Your task: Return, without anything added, the lines from the one containing "The image size is (1456, 819)." through the end of the entries below, exactly as written.

Recorded data:
—————

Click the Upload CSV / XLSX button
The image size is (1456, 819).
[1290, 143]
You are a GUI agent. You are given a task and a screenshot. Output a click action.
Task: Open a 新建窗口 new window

—————

Solution:
The image size is (1456, 819).
[1290, 143]
You are a GUI agent. You are given a task and a screenshot. Output a click action.
Task: Open a 新建窗口 new window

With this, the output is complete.